- **REQUEST A**:
Reproduce word for word the part of the fish identification thread that opens with the words containing "I've never seen" and closes with "was a female.".

- **TEXT TO READ**:
# Unknown fish species



## UGLandrum (Jan 30, 2012)

I recently started my 20 gal back up again and I wanted a forest brook like tank and no tropicals this time. A more hardy assortment of fish and plants that do not require so much attention like tropicals, but I caught what I have been thinking are Minnows for most of my life. They have been found in my hometowns park, in a creek there since elementary school. (about 20 years) 
But I have been looking at Minnows online and none of the species there resemble these in my tank. I picked up 7 feeder minnows (because they were 15 cents), Rosy Red Minnows I think and two darker ones that were in the tank for some unknown reason. They look very different than the captured ones, but look just like the ones online. Ok, sorry for the long winded paragraph, look at the pics I posted. What are they, could they be some sort of fish dumped there long ago and happened to thrive and breed?




















Oh and some of these fish have a solid round edged anal fin, and a few have a spike like fin, same color, all have no real markings.
What are they?


----------



## navigator black (Jan 3, 2012)

The second picture is of a Gambusia, probably affinis. Ponted anal male, rounded female.
For the other, hmmm. It would really help to know about where you are. For identifying wild fish, location is everything. 
I've never seen a double anal fin like that.


----------



## UGLandrum (Jan 30, 2012)

Northeast Texas is where I am, not to far from Tyler, Tx. The first and second photo are the same type, but I did notice last night that about 8 of them are darker than the rest and have markings on their fins and were hanging out together kind of away from the others that were lighter like in the pics there. One of them was quite aggressively guarding the top of a plant from its own and from the feeder minnows, I think it was a female.

Thanks for the info


----------

- **REQUEST B**:
Format the entries below, from their first line through the line containing "will (x=863, y=94).", as a JSON list of strings with one string per line. Leave out blank lines.

- **DATA FOR THIS EXERCISE**:
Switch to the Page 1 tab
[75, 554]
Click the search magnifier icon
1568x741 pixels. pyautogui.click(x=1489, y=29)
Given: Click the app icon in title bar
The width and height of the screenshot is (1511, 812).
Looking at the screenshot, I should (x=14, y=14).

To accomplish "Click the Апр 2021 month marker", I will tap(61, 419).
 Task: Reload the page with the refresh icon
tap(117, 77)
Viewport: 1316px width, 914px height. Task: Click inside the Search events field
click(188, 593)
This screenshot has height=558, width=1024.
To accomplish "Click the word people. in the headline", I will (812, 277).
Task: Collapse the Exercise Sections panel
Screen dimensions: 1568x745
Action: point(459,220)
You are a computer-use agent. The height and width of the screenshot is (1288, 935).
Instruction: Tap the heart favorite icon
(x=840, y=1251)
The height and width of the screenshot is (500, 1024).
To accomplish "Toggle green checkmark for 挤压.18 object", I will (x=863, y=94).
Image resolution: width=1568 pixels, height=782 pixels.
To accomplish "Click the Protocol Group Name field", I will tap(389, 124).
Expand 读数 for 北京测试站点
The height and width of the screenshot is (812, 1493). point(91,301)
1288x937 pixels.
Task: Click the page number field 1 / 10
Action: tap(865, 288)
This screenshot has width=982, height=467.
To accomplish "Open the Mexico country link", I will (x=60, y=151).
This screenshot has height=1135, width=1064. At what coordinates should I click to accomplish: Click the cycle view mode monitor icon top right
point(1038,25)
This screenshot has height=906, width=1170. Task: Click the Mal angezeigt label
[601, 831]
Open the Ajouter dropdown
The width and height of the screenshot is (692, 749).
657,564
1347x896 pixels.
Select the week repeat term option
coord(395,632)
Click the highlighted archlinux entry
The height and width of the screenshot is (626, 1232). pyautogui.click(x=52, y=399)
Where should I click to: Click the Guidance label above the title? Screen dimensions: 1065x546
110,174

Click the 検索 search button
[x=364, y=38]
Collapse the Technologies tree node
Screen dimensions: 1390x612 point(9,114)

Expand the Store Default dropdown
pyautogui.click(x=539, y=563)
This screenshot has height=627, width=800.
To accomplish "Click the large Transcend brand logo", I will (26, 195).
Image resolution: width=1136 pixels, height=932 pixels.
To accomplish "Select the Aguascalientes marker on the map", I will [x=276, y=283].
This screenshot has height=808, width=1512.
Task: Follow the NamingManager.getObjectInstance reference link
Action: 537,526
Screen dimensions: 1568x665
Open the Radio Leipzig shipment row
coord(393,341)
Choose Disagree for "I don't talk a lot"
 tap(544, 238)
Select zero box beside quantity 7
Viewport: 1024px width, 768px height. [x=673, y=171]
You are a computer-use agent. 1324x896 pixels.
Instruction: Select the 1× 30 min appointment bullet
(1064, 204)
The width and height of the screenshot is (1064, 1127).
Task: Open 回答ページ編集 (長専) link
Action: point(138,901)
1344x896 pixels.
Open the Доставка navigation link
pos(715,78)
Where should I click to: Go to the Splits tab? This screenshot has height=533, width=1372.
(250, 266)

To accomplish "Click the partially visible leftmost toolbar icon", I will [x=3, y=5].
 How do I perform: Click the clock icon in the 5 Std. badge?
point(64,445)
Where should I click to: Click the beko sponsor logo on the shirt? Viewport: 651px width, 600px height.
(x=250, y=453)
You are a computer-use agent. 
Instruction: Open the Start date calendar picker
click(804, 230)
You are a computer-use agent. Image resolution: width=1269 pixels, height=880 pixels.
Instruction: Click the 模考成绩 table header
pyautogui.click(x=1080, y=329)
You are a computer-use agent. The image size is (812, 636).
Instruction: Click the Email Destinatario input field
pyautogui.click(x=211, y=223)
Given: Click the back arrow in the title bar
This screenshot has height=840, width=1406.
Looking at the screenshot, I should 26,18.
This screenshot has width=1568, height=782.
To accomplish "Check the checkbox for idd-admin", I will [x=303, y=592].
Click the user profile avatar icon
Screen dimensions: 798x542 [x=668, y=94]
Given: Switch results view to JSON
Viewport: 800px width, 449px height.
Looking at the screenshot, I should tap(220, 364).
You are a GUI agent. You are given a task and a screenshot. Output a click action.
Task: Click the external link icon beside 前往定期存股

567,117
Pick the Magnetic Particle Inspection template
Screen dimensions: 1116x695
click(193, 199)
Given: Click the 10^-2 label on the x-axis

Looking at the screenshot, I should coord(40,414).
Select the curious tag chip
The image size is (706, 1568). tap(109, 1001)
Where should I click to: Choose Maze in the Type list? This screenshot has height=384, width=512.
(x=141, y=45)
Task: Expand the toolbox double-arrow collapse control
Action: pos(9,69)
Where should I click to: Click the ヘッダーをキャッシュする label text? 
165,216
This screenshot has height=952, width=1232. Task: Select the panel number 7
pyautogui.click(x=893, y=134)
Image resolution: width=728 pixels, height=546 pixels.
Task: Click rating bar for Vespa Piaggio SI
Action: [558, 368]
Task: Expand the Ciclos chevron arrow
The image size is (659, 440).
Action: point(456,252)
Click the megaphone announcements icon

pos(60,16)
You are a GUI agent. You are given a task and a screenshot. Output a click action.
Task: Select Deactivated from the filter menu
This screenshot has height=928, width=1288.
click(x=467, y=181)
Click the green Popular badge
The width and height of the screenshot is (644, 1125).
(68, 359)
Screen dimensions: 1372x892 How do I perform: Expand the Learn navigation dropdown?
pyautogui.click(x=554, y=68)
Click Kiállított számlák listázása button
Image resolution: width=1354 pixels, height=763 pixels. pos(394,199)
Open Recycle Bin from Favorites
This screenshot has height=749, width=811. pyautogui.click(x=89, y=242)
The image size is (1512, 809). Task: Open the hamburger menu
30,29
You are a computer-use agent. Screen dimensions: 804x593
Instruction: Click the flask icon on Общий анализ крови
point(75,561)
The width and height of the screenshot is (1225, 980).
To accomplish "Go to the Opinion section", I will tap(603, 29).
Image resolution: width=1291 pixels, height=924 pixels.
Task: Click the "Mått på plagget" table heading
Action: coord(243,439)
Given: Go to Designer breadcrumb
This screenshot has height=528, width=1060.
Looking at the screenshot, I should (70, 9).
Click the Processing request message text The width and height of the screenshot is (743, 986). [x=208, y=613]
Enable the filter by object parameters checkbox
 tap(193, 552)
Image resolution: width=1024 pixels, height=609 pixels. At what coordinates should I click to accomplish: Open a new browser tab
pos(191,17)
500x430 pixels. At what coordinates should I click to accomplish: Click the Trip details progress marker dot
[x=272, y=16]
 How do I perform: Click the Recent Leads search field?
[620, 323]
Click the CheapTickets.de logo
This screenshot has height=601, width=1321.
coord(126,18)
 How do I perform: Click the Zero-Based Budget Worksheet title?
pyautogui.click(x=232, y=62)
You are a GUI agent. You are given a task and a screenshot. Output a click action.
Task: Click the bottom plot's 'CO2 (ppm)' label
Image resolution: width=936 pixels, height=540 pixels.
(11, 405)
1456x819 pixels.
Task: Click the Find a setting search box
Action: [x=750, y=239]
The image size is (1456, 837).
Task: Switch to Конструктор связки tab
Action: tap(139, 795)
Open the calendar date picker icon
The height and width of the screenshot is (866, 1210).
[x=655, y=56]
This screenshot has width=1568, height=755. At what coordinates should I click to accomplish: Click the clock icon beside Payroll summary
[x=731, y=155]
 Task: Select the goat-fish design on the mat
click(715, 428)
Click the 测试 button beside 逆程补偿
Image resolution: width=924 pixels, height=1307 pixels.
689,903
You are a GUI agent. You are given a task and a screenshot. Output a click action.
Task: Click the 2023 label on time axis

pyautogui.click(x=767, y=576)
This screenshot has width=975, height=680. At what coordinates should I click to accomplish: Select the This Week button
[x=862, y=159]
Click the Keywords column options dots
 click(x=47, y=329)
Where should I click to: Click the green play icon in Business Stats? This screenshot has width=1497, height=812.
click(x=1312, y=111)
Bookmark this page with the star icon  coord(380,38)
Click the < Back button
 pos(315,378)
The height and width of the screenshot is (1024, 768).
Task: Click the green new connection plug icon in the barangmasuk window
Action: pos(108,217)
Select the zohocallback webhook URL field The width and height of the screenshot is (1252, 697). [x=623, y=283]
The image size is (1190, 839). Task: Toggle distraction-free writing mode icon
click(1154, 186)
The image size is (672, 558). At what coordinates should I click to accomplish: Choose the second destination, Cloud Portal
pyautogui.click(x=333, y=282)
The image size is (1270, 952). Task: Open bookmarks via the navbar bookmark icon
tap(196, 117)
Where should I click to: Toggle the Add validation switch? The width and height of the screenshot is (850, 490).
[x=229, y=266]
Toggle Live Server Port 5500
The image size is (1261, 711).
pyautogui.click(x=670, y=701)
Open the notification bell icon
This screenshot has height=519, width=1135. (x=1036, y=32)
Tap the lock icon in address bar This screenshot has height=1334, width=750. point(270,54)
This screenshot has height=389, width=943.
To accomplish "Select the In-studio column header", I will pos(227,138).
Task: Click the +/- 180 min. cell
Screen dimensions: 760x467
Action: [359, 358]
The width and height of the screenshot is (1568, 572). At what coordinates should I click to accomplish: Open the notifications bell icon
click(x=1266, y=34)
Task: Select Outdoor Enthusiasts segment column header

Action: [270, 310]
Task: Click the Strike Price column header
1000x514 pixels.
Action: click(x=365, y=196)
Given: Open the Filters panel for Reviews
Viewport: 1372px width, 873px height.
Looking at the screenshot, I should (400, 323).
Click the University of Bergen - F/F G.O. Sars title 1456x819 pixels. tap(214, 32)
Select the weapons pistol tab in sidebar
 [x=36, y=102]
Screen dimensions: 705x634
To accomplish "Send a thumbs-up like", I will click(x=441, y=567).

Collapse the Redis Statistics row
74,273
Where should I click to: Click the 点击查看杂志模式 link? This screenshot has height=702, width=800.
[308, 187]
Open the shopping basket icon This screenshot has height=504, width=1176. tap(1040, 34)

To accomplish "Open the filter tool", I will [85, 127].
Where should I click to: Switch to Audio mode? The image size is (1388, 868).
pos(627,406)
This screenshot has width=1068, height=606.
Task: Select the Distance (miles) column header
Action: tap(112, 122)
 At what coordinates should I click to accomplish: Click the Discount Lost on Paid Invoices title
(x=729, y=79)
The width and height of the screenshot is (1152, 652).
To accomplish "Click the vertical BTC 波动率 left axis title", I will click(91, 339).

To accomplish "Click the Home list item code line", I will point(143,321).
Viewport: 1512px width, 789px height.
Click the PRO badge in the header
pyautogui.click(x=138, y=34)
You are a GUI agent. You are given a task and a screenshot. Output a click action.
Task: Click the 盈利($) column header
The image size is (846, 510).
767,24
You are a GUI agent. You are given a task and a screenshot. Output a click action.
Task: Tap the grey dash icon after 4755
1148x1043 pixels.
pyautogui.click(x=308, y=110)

- **COMPLETE RESPONSE A**:
I've never seen a double anal fin like that.


----------



## UGLandrum (Jan 30, 2012)

Northeast Texas is where I am, not to far from Tyler, Tx. The first and second photo are the same type, but I did notice last night that about 8 of them are darker than the rest and have markings on their fins and were hanging out together kind of away from the others that were lighter like in the pics there. One of them was quite aggressively guarding the top of a plant from its own and from the feeder minnows, I think it was a female.

- **COMPLETE RESPONSE B**:
[
  "Switch to the Page 1 tab",
  "[75, 554]",
  "Click the search magnifier icon",
  "1568x741 pixels. pyautogui.click(x=1489, y=29)",
  "Given: Click the app icon in title bar",
  "The width and height of the screenshot is (1511, 812).",
  "Looking at the screenshot, I should (x=14, y=14).",
  "To accomplish \"Click the Апр 2021 month marker\", I will tap(61, 419).",
  " Task: Reload the page with the refresh icon",
  "tap(117, 77)",
  "Viewport: 1316px width, 914px height. Task: Click inside the Search events field",
  "click(188, 593)",
  "This screenshot has height=558, width=1024.",
  "To accomplish \"Click the word people. in the headline\", I will (812, 277).",
  "Task: Collapse the Exercise Sections panel",
  "Screen dimensions: 1568x745",
  "Action: point(459,220)",
  "You are a computer-use agent. The height and width of the screenshot is (1288, 935).",
  "Instruction: Tap the heart favorite icon",
  "(x=840, y=1251)",
  "The height and width of the screenshot is (500, 1024).",
  "To accomplish \"Toggle green checkmark for 挤压.18 object\", I will (x=863, y=94)."
]